## PASSAGE SHOWN
+++

The rewriter's core is a function that outputs code in the form of an AST. However, there are some issues with generating AST values when using the constructors directly:

  • The type is pretty verbose, with many fields rarely used.
  • The AST type might change at a version bump. In this case, the types used in the PPX would become incompatible with the types of the new OCaml version.

The second point is important: since ppxlib translates the AST to the newest OCaml AST available before rewriting, your PPX would not only become incompatible with the new OCaml version, but also with all ppxlib versions released after the new AST type is introduced.

For this reason, ppxlib provides abstractions over the OCaml AST, with a focus on usability and stability.

The Different Options

The two main options are:

Ast_builder provides an API to generate AST nodes for the latest OCaml version in a backward-compatible way. Ppxlib_metaquot is different: it is a PPX that lets you generate OCaml AST nodes by writing OCaml code, using quotations and anti-quotations.

Using Ppxlib_metaquot requires less knowledge of the OCaml AST than Ast_builder as it only uses natural OCaml syntax; however, it's more restrictive than `Ast_builder` for two reasons: first, it's less flexible, since on its own it lacks the ability to generate nodes dynamically from other kind of data: e.g. it's not possible to build an expression containing a string, given the string as input. Second, it's less general because it only allows users to generate few different nodes such as structure items, expressions, patterns, etc., but it is not possible to generate a value of type row_field_desc! A typical workflow is to use `metaquot` for the constant skeleton of the node, and to use the `metaquot` anti-quotation workflow (see below) together with `Ast_builder` to fill in the dynamic parts.

Note: `Ppxlib` also re-exports the OCaml compiler API `Ast_helper` for historic reasons. It might get deprecated at some point, though. Please, use `Ast_builder` instead. manipulate the AST. This module is in ppxlib for compatiblity reasons and it is recommended to use Ast_builder instead.

The AST_builder Module

General Presentation

The Ast_builder module provides several kinds of functions to generate AST nodes. The first kind are ones whose name matches closely the Parsetree type names. equivalents, but there are also "higher level" wrappers around those basic blocks for common patterns such as creating an integer or string constant.

Low-Level Builders

The function names match the Parsetree names closely, which makes it easy to build AST fragments by just knowing the Parsetree.

For types wrapped in a record's _desc field, helpers are generated for each constructor that generates the record wrapper, e.g., for the type Parsetree.expression:

type expression =
  { pexp_desc       : expression_desc
  ; pexp_loc        : Location.t
  ; pexp_attributes : attributes
  }
and expression_desc =
  | Pexp_ident    of Longident.t loc
  | Pexp_constant of constant
  | Pexp_let      of rec_flag * value_binding list * expression
  ...

The following helpers are created:

val pexp_ident    : loc:Location.t -> Longident.t loc -> expression
val pexp_constant : loc:Location.t -> constant -> expression
val pexp_let      : loc:Location.t -> rec_flag -> value_binding list -> expression -> expression
...

+++

## RECORDS SHOWN
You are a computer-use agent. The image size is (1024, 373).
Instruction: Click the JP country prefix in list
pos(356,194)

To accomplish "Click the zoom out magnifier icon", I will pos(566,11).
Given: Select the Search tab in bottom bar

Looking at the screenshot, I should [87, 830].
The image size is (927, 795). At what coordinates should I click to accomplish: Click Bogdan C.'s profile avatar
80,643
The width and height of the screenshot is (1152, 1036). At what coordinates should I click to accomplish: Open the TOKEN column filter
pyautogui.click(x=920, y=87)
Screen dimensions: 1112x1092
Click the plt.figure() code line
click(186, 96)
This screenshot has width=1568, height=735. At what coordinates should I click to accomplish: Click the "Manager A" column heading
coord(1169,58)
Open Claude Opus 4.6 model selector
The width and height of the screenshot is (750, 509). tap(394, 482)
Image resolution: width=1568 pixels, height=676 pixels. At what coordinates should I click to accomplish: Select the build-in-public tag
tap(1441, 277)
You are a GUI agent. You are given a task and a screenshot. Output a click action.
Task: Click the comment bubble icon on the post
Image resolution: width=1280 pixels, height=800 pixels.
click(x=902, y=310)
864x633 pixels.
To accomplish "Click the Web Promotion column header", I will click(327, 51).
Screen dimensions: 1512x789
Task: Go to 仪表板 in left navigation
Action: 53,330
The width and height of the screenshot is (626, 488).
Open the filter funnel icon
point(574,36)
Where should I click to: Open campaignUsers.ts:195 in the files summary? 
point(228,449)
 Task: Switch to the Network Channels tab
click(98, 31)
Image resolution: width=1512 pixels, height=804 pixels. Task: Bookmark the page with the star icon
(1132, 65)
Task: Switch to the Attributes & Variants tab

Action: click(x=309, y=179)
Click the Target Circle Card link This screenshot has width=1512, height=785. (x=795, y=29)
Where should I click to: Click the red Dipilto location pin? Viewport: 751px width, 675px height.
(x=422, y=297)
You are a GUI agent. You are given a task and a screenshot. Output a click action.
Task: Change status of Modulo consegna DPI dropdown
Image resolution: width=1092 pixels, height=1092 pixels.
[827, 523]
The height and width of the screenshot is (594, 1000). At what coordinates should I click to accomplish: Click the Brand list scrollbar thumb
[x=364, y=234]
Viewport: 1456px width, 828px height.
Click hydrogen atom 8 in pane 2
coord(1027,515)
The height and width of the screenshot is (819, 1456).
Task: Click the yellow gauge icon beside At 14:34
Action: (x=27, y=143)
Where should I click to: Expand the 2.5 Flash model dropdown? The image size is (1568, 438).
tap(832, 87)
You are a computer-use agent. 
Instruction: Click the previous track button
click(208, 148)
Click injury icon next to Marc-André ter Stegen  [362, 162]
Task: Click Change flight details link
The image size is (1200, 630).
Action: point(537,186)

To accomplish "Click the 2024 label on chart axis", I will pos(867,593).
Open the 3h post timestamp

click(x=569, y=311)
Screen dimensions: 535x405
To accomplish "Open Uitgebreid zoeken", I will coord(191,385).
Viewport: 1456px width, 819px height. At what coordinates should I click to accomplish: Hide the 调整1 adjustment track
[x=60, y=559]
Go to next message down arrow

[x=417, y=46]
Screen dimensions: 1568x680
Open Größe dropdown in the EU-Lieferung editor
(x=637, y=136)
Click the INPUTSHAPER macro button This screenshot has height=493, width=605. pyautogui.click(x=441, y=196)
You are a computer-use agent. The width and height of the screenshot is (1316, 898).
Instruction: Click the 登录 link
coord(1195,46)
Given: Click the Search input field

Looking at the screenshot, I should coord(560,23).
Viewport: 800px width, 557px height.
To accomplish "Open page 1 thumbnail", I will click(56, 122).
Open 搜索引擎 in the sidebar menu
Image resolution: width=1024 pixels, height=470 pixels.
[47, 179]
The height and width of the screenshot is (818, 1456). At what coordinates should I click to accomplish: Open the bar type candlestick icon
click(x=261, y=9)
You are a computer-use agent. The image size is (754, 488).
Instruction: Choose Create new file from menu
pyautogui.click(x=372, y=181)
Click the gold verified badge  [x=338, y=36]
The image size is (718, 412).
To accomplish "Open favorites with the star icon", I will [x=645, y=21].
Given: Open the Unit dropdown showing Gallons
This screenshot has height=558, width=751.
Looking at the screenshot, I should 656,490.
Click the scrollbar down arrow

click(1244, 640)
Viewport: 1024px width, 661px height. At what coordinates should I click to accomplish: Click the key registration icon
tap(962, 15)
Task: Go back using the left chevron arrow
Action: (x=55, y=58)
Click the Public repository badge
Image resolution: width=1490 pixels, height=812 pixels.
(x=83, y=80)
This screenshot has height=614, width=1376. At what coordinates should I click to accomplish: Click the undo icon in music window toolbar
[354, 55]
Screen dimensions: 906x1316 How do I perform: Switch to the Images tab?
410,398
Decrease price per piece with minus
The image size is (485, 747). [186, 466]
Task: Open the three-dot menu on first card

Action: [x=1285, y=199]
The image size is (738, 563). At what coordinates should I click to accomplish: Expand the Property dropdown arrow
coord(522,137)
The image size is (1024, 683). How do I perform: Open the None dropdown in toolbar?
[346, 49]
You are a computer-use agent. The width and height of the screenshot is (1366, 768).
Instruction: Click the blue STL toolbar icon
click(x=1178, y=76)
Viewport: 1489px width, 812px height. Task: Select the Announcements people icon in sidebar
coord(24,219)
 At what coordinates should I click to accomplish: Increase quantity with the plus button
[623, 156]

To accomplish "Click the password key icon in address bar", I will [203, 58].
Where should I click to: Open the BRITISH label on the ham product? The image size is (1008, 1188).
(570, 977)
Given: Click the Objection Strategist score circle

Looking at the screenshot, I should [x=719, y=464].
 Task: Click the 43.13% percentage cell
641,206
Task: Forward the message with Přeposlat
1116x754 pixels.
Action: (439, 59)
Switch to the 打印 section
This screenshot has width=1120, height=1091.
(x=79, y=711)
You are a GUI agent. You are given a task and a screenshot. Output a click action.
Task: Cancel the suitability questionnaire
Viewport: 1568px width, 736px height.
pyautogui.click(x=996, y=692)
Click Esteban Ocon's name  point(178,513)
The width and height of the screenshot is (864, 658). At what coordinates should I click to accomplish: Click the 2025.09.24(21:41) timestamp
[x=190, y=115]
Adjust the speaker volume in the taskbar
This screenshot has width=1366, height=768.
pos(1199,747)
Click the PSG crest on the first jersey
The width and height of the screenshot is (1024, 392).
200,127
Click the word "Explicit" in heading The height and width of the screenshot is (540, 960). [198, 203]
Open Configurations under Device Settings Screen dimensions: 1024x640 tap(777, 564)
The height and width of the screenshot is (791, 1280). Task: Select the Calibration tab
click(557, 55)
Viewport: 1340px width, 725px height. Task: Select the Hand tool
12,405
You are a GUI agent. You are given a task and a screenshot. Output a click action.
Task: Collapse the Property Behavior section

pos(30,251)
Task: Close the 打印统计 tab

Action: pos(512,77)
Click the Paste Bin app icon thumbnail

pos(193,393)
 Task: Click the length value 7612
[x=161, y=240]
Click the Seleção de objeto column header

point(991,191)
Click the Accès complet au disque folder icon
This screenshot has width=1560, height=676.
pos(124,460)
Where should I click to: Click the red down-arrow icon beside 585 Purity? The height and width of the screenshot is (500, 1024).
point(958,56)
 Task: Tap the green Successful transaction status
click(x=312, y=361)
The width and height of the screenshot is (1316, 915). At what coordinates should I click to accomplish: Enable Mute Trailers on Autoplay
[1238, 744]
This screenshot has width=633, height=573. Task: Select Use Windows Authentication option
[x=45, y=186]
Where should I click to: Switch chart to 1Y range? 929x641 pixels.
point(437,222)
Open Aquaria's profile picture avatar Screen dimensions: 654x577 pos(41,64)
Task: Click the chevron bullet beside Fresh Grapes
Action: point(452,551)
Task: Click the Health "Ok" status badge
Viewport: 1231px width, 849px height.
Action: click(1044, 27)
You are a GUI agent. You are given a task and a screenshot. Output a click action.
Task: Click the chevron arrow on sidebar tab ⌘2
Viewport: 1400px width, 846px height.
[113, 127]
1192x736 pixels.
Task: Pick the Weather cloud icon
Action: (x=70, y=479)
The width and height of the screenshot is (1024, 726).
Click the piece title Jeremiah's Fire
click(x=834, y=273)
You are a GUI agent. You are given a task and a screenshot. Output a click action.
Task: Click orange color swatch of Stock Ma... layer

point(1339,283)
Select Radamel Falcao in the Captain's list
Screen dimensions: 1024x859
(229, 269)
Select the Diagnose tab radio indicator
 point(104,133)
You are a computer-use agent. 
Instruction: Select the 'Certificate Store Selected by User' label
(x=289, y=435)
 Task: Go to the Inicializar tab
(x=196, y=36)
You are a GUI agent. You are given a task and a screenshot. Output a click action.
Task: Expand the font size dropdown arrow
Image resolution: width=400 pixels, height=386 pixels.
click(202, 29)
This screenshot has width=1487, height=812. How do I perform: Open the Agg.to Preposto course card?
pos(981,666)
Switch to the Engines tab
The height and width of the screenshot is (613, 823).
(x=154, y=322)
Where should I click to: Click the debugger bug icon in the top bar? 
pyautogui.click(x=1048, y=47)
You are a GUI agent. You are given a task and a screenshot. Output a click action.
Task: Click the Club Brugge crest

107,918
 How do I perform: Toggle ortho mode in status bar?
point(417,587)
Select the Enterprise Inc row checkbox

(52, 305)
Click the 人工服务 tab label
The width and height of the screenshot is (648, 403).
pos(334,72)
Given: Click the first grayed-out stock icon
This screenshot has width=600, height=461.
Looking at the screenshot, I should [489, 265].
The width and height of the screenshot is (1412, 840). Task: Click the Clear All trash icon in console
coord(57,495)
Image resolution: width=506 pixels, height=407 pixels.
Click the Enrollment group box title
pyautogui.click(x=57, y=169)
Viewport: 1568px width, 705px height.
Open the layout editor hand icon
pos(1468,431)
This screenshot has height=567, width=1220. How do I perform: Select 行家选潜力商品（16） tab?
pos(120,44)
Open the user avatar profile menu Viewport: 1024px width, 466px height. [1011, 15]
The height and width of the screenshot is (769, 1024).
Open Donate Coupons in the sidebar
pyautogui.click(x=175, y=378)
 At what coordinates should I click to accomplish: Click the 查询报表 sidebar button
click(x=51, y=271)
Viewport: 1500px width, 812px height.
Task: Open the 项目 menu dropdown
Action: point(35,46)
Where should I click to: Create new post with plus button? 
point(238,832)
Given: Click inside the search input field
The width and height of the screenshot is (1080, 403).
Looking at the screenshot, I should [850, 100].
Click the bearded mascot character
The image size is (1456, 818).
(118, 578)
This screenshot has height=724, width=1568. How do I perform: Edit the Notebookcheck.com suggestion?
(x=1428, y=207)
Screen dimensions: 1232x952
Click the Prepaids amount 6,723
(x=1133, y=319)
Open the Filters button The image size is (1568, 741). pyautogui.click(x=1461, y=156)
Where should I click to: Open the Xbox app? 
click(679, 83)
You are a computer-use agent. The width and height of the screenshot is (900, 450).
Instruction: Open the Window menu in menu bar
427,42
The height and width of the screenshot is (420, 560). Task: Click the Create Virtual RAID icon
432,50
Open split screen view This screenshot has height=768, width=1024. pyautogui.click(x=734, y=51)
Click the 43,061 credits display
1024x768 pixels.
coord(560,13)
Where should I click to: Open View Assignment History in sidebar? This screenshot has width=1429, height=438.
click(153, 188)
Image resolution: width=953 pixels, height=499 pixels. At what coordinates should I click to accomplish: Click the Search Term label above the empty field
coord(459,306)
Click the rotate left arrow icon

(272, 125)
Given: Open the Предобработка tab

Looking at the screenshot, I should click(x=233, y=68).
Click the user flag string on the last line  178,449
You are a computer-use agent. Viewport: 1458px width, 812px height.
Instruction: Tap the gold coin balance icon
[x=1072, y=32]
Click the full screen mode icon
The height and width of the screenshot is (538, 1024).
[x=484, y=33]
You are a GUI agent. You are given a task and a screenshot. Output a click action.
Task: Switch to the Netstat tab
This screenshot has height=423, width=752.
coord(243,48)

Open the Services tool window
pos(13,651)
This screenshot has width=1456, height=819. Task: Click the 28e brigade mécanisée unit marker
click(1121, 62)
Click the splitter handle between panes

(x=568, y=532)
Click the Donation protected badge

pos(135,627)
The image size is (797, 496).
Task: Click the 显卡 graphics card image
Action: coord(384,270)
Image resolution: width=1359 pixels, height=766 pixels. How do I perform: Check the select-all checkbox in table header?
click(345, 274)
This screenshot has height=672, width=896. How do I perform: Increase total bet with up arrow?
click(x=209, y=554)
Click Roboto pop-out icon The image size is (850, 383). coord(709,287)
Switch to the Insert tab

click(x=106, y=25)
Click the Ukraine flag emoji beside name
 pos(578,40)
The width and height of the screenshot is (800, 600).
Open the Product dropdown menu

+++

## WHAT IS REQUIRED
From the ppxlib passage, copy out everything from "The second point" down to "usability and stability.".

## ANSWER IN FULL
The second point is important: since ppxlib translates the AST to the newest OCaml AST available before rewriting, your PPX would not only become incompatible with the new OCaml version, but also with all ppxlib versions released after the new AST type is introduced.

For this reason, ppxlib provides abstractions over the OCaml AST, with a focus on usability and stability.